Once Platform D and Track No. 6 are usable, in early 2007, other tracks can be taken out of service temporarily to allow construction of the permanent terminal while commuters are traveling through the tubes to and from New Jersey.

The construction manager is a joint venture of Parsons Brinckerhoff, which counts the first New York City subway line among its earliest achievements, and the URS Corporation. A general contractor is to be chosen in the next few months.

Icanda was the contractor in 1966 when the first concrete was poured, at West and Cortlandt Streets. John M. Kyle, the chief engineer of the Port Authority, threw in a silver dollar, a 100-lire coin from Italy, a 5-franc coin from France and a British penny.

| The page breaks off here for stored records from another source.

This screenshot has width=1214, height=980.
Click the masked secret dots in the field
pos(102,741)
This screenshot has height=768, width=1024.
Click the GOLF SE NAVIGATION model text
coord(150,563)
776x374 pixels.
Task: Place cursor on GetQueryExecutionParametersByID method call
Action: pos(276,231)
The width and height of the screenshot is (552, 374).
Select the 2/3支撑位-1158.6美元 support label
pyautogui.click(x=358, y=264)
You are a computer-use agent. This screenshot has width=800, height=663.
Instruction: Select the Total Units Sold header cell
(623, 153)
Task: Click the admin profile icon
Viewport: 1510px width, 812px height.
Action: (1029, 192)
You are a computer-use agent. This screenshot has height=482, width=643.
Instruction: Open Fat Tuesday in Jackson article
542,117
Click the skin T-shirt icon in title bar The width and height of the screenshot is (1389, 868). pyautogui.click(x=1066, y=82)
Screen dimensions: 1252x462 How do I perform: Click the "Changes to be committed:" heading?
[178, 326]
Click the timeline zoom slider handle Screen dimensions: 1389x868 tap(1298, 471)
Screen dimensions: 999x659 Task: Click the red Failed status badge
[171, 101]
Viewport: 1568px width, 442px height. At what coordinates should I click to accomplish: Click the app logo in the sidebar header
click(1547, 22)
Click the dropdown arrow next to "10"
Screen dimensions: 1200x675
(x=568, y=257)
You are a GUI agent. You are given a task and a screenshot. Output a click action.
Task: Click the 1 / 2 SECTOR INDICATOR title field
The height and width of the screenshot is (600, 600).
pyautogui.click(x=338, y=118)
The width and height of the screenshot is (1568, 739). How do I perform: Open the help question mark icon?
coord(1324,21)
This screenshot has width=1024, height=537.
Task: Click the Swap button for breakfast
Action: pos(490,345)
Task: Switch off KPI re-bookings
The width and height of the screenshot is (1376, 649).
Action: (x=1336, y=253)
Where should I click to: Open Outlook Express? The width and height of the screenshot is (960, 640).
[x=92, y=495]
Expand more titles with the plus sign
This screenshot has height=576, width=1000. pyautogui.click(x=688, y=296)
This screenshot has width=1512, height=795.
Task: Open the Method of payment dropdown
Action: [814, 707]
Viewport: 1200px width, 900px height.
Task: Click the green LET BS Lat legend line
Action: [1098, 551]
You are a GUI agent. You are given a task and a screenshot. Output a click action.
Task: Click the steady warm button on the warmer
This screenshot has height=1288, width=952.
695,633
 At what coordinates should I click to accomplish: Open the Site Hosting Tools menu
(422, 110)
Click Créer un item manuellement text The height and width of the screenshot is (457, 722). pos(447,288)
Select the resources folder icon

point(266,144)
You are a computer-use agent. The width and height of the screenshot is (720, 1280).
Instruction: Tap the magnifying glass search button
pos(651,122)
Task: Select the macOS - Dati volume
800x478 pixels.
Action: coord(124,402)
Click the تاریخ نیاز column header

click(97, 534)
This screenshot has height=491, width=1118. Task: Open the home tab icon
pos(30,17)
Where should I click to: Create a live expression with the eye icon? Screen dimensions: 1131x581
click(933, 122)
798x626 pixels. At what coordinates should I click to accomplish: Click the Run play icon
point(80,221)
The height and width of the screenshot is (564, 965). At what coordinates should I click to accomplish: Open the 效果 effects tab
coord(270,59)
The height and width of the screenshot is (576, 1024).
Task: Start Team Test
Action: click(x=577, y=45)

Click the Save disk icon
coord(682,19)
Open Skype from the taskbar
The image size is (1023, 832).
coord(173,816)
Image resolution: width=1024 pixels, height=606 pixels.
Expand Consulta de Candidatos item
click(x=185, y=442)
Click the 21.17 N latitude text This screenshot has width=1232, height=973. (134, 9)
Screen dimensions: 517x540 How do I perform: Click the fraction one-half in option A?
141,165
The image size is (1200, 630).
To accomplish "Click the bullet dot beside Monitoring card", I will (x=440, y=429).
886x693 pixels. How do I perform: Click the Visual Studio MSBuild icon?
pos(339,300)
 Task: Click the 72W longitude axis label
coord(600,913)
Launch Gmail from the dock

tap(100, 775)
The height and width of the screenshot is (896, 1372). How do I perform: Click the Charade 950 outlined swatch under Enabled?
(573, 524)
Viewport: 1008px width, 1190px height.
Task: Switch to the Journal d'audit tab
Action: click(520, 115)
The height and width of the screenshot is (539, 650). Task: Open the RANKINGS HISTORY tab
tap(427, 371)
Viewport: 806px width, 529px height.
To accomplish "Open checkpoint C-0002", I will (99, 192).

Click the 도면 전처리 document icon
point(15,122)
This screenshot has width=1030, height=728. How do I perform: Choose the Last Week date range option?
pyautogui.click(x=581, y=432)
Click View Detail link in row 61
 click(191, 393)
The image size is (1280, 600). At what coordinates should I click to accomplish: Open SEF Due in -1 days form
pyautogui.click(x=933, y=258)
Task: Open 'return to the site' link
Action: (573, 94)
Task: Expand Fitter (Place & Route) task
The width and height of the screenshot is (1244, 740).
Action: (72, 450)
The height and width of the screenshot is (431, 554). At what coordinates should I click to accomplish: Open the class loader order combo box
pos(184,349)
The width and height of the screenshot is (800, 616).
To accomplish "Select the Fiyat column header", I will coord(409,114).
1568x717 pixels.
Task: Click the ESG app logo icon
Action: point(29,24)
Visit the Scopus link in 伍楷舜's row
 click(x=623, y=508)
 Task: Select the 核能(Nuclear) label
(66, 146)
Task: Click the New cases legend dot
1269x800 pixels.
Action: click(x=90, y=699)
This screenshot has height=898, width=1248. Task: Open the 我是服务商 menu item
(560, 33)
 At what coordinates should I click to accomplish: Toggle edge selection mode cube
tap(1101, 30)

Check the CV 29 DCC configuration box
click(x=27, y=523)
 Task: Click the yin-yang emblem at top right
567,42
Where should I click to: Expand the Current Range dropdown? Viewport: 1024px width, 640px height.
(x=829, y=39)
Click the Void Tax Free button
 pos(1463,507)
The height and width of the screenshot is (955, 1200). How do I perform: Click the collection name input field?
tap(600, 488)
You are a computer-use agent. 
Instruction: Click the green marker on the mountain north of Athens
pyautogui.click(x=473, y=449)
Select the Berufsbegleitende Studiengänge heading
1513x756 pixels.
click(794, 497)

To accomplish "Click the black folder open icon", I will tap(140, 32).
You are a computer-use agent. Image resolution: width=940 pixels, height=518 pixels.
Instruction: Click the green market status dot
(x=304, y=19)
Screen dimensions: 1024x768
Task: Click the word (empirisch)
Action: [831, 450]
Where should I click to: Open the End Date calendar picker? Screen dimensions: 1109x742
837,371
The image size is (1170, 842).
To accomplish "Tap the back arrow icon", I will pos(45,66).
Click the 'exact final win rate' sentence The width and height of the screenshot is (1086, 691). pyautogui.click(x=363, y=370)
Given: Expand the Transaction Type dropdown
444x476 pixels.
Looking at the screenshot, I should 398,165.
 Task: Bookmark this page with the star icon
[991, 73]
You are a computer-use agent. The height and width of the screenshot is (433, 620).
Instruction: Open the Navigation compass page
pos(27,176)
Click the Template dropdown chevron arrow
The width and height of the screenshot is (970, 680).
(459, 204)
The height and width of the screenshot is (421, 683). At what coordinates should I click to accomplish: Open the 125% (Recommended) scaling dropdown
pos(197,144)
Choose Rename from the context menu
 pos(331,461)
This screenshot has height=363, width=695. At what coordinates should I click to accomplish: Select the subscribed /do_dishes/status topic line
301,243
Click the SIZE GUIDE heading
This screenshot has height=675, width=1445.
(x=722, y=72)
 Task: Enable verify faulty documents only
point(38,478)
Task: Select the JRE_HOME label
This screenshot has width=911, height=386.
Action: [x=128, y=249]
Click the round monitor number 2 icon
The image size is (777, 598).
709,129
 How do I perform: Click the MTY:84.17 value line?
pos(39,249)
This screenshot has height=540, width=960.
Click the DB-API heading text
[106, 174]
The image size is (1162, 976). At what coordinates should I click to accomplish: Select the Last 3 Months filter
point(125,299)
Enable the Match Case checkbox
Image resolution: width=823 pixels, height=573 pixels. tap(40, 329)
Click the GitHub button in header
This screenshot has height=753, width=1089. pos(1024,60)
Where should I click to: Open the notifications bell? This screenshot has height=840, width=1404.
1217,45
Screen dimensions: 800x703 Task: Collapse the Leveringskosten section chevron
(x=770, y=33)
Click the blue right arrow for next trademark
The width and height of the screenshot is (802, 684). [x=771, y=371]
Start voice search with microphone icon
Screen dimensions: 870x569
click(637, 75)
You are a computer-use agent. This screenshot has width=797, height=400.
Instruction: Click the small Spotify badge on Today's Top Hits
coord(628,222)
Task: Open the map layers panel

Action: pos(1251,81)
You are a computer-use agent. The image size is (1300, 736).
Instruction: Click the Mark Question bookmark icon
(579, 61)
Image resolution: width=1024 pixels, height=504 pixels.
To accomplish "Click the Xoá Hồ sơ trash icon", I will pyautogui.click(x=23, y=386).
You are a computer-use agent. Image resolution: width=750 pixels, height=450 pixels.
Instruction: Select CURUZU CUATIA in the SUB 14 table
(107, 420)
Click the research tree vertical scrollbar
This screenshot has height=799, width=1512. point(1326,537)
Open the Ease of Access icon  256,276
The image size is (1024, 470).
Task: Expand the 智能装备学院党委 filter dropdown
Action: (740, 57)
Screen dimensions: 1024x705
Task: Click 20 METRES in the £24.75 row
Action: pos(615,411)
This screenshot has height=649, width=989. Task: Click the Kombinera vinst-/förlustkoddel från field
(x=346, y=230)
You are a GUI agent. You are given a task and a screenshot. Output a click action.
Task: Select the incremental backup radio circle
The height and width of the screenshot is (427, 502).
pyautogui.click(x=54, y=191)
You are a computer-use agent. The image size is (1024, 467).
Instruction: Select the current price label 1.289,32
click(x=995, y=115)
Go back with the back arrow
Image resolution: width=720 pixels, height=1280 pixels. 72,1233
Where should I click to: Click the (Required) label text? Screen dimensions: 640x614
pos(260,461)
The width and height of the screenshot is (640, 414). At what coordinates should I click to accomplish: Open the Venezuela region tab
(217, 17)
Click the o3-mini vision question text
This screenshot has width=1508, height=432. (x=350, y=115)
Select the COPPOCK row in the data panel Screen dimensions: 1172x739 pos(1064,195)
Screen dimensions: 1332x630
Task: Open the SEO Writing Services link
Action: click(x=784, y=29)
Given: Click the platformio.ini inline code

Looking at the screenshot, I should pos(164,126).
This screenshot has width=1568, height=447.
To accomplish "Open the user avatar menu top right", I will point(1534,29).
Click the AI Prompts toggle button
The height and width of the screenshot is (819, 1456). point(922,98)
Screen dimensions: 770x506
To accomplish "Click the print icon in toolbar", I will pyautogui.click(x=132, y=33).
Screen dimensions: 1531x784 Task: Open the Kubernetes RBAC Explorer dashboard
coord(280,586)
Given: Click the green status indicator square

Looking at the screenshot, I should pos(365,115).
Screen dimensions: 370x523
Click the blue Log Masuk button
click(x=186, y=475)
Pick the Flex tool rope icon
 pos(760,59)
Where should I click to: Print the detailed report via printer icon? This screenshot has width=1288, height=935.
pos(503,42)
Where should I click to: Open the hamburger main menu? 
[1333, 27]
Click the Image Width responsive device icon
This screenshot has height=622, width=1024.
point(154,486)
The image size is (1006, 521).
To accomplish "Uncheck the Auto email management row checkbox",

Asked about the absence of fanfare yesterday, Anthony R. Coscia, the chairman of the Port Authority, said: “I think people have become so jaded by the inordinate amount of ceremonies that have occurred at that site – disproportionate to what’s actually happened – that I didn’t want to add to that. This is about actually building.”

There is a potential snag, however. A lawsuit filed last month by the Coalition of 9/11 Families seeks to halt the project on the ground that it violates a federal law requiring that historic sites not be used for transportation projects unless there are no feasible or prudent alternatives.

Anthony Gardner, one of the plaintiffs, whose brother was killed on 9/11, said the authority had never justified the need for Platform D.

“Our focus has always been to ensure the maximum preservation and access to the remains of the footprints for the American people and future visitors to the site,” Mr. Gardner said yesterday.

The Port Authority and the Federal Transit Administration have yet to answer the complaint, he said. A spokesman for the authority said it would not discuss pending litigation.

But Steven Plate, deputy director of the priority capital programs department, did talk about the authority’s sense of stewardship as he inspected the site, pointing out that the tower footprints had been covered by polyethylene liners and 12 inches of stone fill to protect them during construction. “We’re very committed, personally and professionally, to preserving the site,” he said. “Eighty-four of our own perished here.

“I don’t want to sound melodramatic, but there is no monopoly on caring for the site. This is the Port Authority’s home.”